Figure 28.7 Structure of thiamine.
28.6— Energy­Releasing Water­Soluble Vitamins
Thiamine (Vitamin B1) Forms the Coenzyme Thiamine Pyrophosphate (TPP)
Thiamine (Figure 28.7) is rapidly converted to the coenzyme thiamine pyrophosphate (TPP), which is required for the key reactions catalyzed by pyruvate dehydrogenase complex and a ­ketoglutarate dehydrogenase complex (Figure 28.8). Cellular energy generation is severely compromised in thiamine deficiency. TPP is also required for the transketolase reactions of the pentose phosphate pathway. While the pentose phosphate pathway is not quantitatively important in terms of energy generation, it is the sole source of ribose for the synthesis of nucleic acid precursors and the major source of NADPH for fatty acid biosynthesis and other biosynthetic pathways. Red blood cell transketolase is also the enzyme most commonly used for measuring thiamine status in the body. TPP appears to function in transmission of nerve impulses. TPP (or a related metabolite, thiamine triphosphate) is localized in peripheral nerve membranes. It appears to be required for acetylcholine synthesis and may also be required for ion translocation reactions in stimulated neural tissue.

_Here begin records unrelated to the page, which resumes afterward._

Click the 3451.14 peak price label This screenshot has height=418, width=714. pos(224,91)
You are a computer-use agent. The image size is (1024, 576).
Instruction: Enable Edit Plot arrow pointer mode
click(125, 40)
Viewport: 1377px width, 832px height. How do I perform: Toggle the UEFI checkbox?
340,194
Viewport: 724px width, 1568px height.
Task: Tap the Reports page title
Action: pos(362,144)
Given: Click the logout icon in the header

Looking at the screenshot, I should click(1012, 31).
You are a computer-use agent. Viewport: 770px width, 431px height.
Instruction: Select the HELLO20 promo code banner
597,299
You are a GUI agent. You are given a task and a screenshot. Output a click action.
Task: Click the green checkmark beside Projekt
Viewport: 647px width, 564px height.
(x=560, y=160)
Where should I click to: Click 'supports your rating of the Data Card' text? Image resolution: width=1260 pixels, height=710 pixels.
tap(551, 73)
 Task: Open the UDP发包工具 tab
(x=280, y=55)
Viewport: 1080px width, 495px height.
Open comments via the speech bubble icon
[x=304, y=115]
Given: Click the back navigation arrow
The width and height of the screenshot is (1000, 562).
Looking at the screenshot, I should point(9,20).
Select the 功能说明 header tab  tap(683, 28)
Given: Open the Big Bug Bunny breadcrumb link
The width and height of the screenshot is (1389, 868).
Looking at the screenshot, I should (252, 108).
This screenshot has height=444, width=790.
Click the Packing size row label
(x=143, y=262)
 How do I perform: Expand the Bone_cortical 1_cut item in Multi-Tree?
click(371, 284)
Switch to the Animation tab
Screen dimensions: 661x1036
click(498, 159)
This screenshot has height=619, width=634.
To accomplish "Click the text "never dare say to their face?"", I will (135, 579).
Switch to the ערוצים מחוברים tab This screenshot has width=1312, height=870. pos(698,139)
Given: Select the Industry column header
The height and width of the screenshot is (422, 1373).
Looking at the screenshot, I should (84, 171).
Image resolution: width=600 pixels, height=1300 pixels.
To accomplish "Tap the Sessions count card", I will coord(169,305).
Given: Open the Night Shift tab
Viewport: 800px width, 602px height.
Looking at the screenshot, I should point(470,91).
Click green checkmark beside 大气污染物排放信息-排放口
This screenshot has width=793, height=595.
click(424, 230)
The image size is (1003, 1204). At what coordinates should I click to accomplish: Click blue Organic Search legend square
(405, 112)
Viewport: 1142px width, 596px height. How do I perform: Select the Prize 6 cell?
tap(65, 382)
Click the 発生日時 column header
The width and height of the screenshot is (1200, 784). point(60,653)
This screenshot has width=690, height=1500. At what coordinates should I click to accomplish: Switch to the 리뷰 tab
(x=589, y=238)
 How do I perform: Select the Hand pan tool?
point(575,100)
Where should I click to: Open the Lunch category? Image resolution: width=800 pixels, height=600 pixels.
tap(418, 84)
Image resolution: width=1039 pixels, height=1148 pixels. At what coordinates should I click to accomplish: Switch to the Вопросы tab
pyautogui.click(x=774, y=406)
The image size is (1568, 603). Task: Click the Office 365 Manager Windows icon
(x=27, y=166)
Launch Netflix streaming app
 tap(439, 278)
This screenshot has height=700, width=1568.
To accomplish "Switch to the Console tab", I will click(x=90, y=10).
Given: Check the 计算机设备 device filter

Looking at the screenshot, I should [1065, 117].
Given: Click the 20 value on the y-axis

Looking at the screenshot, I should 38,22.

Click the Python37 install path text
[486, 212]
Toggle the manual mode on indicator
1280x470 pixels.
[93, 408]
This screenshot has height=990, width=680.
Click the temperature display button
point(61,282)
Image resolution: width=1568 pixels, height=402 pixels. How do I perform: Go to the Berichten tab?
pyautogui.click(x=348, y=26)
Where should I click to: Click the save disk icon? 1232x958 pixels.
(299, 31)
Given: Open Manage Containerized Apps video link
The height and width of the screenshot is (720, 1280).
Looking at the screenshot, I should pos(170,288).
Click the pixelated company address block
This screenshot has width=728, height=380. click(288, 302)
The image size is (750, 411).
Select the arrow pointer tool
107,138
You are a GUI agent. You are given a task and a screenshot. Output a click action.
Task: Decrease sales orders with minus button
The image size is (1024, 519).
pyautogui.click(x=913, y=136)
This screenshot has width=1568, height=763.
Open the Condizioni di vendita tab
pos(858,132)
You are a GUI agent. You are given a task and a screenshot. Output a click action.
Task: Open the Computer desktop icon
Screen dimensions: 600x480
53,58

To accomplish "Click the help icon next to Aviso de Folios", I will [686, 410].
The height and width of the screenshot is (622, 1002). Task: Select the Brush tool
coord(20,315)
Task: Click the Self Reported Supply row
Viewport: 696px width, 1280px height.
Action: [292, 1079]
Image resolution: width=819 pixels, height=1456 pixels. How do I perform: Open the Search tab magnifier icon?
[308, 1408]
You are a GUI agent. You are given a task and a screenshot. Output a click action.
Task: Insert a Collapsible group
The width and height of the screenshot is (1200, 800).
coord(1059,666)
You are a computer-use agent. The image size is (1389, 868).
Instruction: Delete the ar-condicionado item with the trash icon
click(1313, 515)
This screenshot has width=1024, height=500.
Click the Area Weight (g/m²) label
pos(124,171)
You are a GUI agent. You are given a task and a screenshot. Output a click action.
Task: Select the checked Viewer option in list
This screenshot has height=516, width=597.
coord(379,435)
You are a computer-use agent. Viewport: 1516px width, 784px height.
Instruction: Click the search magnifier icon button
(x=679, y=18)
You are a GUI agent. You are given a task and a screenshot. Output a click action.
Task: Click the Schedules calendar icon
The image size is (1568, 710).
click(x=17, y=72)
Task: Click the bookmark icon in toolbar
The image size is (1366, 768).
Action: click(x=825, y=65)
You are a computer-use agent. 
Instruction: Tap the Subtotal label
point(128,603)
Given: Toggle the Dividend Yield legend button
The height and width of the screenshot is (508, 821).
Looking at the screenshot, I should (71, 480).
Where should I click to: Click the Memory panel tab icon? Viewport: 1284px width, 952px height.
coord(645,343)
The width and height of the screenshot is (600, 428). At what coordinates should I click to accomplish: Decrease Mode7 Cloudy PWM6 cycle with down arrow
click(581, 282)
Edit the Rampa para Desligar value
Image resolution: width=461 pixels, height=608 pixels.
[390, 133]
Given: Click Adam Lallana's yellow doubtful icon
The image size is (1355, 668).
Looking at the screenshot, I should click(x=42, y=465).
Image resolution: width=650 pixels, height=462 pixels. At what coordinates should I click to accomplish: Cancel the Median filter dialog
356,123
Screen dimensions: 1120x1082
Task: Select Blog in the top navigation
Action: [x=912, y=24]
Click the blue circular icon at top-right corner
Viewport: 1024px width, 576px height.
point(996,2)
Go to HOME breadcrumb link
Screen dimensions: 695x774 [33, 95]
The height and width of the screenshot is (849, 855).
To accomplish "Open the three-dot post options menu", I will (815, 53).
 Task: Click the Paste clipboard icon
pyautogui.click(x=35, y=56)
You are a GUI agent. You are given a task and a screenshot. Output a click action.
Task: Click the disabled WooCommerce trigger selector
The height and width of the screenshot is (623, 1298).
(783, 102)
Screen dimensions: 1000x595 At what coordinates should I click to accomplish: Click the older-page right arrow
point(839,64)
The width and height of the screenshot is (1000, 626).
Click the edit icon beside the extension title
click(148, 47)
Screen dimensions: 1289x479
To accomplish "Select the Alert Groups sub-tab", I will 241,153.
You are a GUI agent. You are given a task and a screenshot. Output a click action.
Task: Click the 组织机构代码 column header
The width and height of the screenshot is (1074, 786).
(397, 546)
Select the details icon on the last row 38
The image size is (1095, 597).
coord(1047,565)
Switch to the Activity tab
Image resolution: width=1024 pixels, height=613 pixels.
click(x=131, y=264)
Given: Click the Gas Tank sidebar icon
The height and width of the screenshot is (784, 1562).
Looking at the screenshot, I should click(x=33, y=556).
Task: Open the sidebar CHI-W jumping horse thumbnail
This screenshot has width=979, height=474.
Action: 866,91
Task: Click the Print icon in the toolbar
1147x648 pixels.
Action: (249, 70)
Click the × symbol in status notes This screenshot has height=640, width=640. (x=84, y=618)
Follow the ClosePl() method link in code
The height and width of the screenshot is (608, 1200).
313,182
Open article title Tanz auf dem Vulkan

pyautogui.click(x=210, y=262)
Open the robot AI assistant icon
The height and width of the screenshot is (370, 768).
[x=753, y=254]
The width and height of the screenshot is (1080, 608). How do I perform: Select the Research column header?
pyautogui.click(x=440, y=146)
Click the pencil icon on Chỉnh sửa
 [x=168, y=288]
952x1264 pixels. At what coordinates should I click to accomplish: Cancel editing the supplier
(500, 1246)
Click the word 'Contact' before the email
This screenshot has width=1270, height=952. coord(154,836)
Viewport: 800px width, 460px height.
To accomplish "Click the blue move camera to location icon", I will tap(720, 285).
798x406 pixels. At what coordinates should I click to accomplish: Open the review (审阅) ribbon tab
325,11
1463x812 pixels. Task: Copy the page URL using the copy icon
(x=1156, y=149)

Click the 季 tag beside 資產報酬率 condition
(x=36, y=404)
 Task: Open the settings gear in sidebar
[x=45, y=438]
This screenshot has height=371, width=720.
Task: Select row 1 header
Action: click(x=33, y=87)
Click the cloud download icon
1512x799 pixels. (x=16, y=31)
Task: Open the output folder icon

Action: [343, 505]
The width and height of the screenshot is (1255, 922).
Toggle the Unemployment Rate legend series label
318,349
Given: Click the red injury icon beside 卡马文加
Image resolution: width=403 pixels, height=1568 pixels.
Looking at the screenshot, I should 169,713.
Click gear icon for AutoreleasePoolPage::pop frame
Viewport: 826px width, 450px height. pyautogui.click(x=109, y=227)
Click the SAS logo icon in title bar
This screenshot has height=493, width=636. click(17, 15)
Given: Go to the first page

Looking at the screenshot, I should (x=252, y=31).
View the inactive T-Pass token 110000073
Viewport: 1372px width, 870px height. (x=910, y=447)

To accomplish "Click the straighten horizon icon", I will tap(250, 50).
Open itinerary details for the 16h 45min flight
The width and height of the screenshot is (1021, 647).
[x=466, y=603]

Although the biochemical reactions involving TPP are fairly well characterized, it is not clear how these biochemical lesions result in the symptoms of thiamine deficiency. The pyruvate dehydrogenase and transketolase reactions are the most sensitive to thiamine levels. Thiamine deficiency appears to selectively inhibit carbohydrate metabolism, causing an accumulation of pyruvate. Cells may be directly affected by lack of available energy and NAPDH or
Figure 28.8 Summary of important reactions involving thiamine pyrophosphate. The reactions involving thiamine pyrophosphate are indicated in red.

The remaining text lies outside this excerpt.